*** Block opens ***

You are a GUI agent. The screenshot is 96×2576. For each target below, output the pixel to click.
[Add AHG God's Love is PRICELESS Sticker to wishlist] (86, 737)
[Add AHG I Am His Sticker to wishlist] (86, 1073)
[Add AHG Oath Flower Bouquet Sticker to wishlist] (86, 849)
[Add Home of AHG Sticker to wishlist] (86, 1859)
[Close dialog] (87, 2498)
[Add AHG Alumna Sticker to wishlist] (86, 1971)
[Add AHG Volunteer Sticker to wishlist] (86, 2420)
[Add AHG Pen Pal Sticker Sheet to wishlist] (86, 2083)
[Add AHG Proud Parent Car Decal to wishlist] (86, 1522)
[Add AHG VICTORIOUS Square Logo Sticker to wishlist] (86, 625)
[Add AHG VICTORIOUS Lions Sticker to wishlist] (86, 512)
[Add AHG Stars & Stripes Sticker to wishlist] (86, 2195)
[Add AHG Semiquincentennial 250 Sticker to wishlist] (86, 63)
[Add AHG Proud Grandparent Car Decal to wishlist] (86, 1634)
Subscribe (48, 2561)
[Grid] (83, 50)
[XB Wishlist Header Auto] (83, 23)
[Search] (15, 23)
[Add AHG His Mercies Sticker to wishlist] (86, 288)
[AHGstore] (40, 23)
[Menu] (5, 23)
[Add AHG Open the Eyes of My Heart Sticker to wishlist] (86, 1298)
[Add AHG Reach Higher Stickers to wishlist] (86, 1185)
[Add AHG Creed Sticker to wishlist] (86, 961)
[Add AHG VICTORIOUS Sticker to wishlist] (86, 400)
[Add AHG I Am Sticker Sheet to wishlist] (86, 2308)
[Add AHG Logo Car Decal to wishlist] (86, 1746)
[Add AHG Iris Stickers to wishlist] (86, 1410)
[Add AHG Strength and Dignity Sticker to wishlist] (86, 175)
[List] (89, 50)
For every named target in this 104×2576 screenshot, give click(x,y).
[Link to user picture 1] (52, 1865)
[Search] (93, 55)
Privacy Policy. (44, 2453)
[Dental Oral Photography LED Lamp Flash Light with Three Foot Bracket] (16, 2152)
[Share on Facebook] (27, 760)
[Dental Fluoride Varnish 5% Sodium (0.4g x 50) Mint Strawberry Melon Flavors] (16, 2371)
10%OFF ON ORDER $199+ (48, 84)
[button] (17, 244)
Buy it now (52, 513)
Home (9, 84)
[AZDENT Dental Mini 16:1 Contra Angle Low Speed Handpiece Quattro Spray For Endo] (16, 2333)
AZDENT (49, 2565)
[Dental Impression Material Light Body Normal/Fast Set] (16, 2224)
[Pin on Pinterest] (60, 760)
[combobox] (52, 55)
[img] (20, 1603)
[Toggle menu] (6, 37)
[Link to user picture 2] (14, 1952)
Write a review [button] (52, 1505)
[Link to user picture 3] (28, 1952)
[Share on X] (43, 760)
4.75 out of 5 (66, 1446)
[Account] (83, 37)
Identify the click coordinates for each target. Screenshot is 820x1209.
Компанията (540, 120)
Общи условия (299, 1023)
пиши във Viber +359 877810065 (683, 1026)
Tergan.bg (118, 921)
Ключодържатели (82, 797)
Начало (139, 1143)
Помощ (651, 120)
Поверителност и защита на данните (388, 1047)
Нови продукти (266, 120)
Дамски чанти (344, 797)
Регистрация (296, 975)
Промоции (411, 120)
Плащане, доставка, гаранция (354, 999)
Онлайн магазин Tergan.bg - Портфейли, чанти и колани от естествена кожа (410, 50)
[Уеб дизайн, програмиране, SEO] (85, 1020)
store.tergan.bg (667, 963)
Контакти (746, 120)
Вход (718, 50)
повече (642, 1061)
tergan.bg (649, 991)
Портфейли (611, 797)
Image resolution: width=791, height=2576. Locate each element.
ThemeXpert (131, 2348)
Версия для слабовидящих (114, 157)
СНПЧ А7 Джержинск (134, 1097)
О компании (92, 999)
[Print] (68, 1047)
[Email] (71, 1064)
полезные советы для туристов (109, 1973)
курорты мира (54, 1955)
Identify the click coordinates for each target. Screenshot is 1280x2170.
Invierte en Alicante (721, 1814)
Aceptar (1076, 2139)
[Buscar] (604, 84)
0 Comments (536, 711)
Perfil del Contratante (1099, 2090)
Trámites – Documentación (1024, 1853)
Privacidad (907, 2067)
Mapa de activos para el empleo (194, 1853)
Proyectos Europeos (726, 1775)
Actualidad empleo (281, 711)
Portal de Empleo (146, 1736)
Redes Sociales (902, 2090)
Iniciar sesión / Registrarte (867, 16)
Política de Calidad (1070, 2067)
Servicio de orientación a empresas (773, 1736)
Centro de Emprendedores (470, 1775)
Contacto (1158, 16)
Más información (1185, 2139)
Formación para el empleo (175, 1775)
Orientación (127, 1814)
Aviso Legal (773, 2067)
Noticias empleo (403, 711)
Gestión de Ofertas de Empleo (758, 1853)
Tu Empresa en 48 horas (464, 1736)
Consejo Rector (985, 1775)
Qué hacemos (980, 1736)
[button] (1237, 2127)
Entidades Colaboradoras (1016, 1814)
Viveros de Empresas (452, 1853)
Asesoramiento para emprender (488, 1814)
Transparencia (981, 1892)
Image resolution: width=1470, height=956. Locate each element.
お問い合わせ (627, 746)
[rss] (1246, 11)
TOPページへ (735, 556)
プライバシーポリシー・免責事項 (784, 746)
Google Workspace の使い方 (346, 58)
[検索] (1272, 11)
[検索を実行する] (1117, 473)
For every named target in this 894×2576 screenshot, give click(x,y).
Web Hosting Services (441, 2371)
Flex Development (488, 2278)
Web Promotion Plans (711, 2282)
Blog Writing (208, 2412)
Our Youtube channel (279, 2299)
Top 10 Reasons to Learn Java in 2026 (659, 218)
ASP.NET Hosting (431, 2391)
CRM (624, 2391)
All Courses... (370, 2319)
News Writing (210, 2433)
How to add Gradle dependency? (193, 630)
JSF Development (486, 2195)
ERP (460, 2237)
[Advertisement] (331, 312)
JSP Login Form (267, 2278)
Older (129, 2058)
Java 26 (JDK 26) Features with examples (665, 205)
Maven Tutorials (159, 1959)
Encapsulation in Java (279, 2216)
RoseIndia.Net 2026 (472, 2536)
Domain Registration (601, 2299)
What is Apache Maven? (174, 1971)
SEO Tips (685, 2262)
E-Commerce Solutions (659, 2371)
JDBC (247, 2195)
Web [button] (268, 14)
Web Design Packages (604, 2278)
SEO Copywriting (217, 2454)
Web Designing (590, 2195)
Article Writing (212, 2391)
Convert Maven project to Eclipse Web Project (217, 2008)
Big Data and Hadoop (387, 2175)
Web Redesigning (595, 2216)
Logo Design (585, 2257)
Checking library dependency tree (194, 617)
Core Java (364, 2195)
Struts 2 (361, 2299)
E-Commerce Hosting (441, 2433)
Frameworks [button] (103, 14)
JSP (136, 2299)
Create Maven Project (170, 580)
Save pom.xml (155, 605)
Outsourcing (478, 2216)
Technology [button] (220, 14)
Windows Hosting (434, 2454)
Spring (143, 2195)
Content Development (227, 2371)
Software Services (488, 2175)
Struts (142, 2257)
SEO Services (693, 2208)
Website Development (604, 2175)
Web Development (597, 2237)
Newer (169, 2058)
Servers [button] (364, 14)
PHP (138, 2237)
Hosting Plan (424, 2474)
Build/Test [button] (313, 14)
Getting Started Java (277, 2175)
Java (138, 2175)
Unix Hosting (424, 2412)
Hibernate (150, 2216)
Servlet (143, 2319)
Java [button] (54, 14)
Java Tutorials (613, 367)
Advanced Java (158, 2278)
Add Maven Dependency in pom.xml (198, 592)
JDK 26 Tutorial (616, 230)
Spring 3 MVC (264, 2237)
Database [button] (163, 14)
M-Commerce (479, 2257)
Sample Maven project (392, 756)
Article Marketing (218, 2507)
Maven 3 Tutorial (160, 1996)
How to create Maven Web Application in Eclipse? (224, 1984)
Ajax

*** Block closes ***

▸ **Task item**
Say how many lines above contain the string "AZDENT". Answer with the number only.

▸ **Solution to this exercise**
2